== DESCRIPTION OF THE TASK ==
Among the entries below, the lines from the one with "Where should I" up to and including the one with "The width and" are to be restated exactly, without pictures.
── RECORDED INFORMATION
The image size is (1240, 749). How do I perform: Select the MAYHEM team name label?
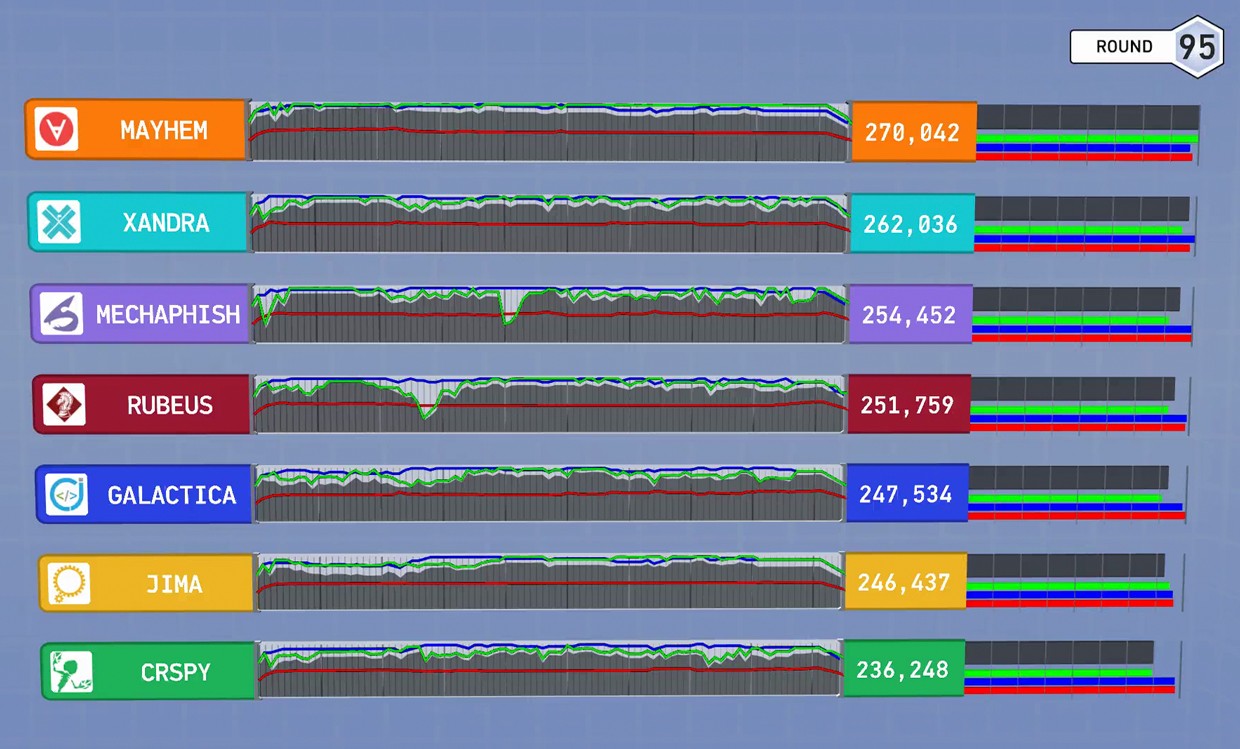tap(164, 131)
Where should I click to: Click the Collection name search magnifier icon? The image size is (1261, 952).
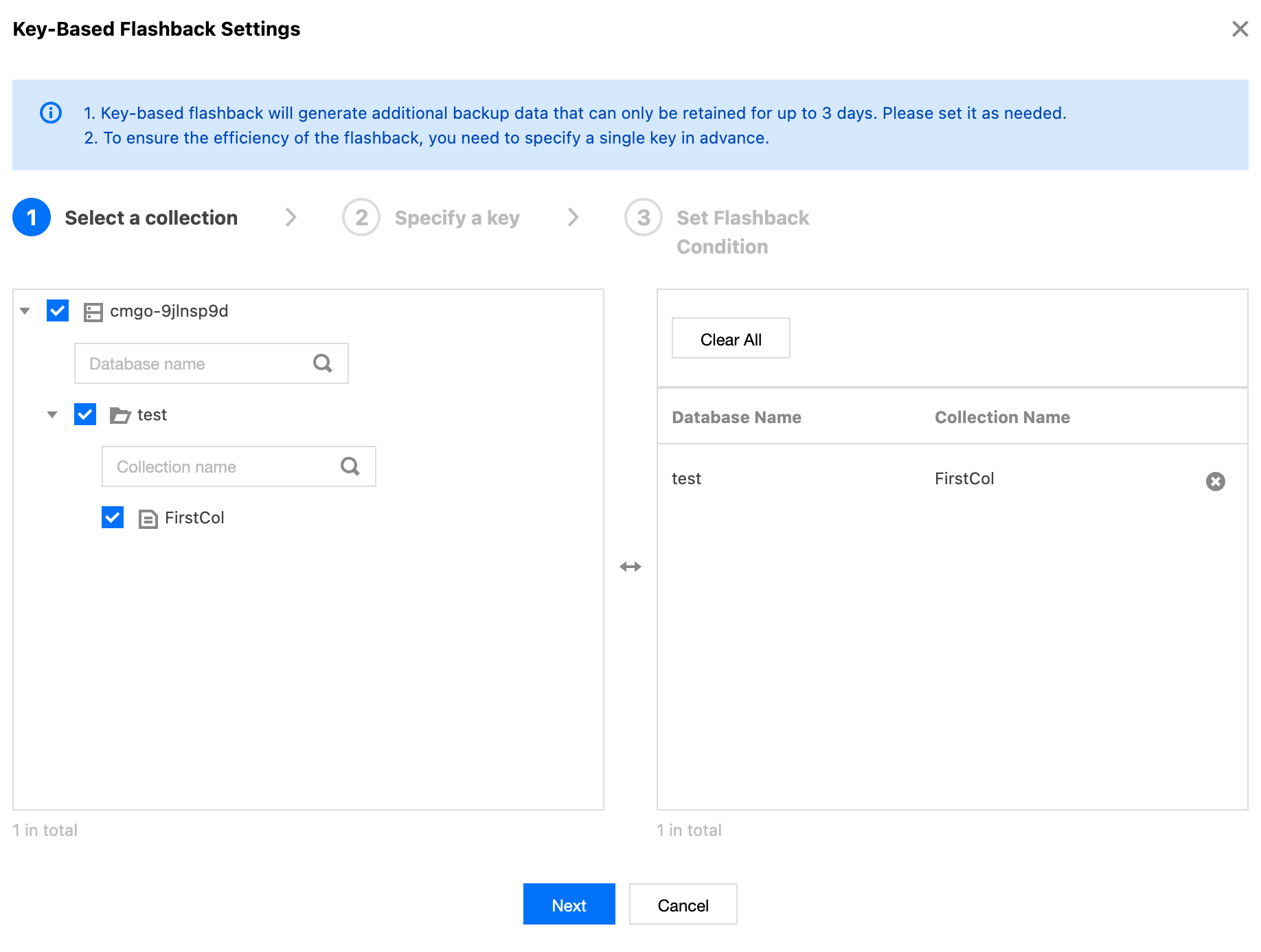[x=350, y=466]
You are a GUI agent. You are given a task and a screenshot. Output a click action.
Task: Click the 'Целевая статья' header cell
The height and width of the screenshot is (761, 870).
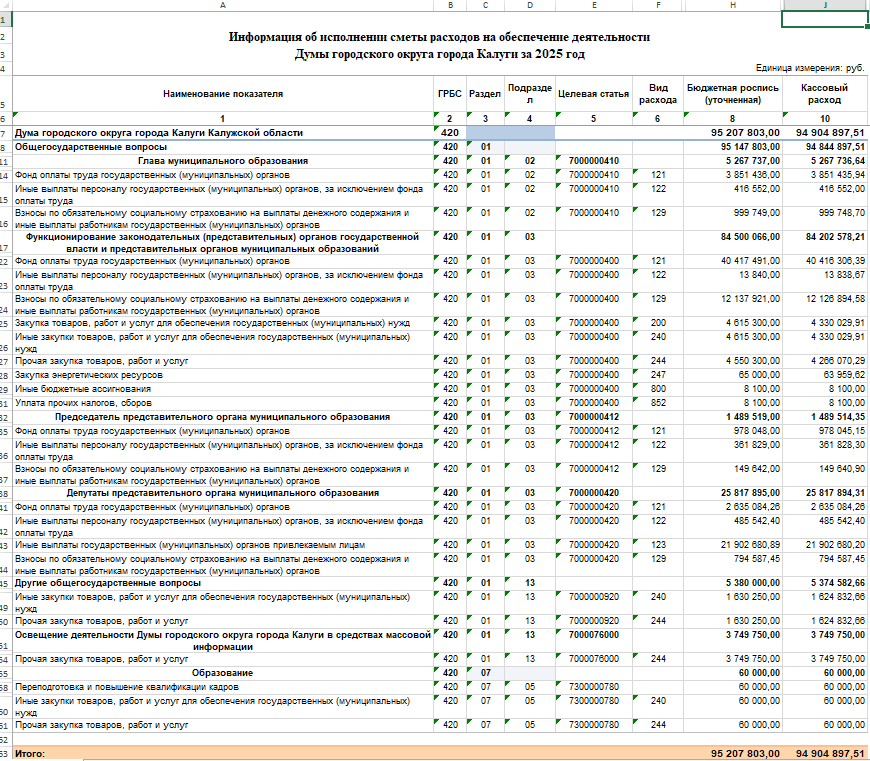594,93
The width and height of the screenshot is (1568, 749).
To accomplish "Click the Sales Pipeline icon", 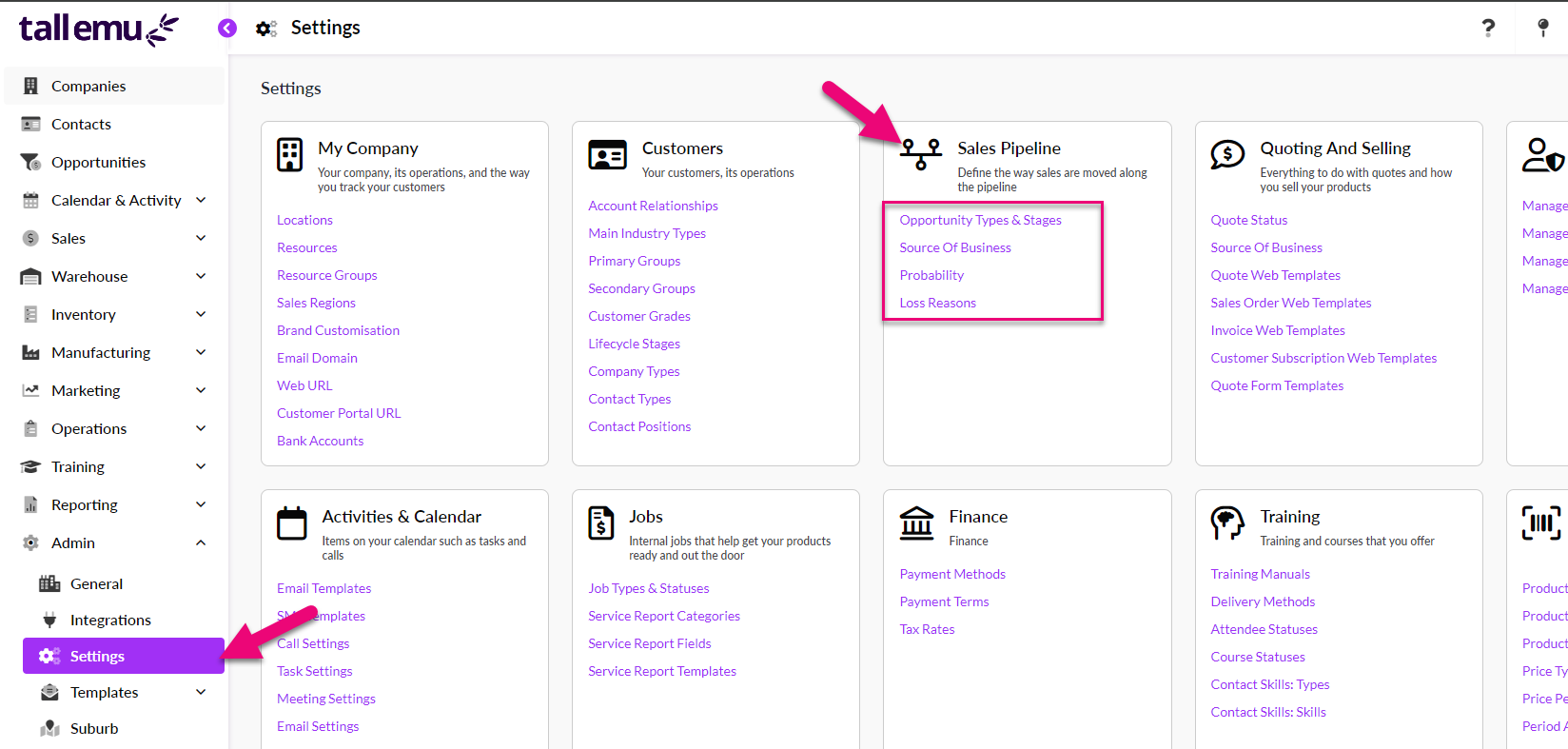I will pyautogui.click(x=920, y=153).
────
== OUTPUT ==
Where should I click to: Click the Collection name search magnifier icon? The image size is (1261, 952).
[x=350, y=466]
You are a GUI agent. You are given a task and a screenshot. Output a click action.
Task: Click the 'Целевая статья' header cell
The height and width of the screenshot is (761, 870).
594,93
The width and height of the screenshot is (1568, 749).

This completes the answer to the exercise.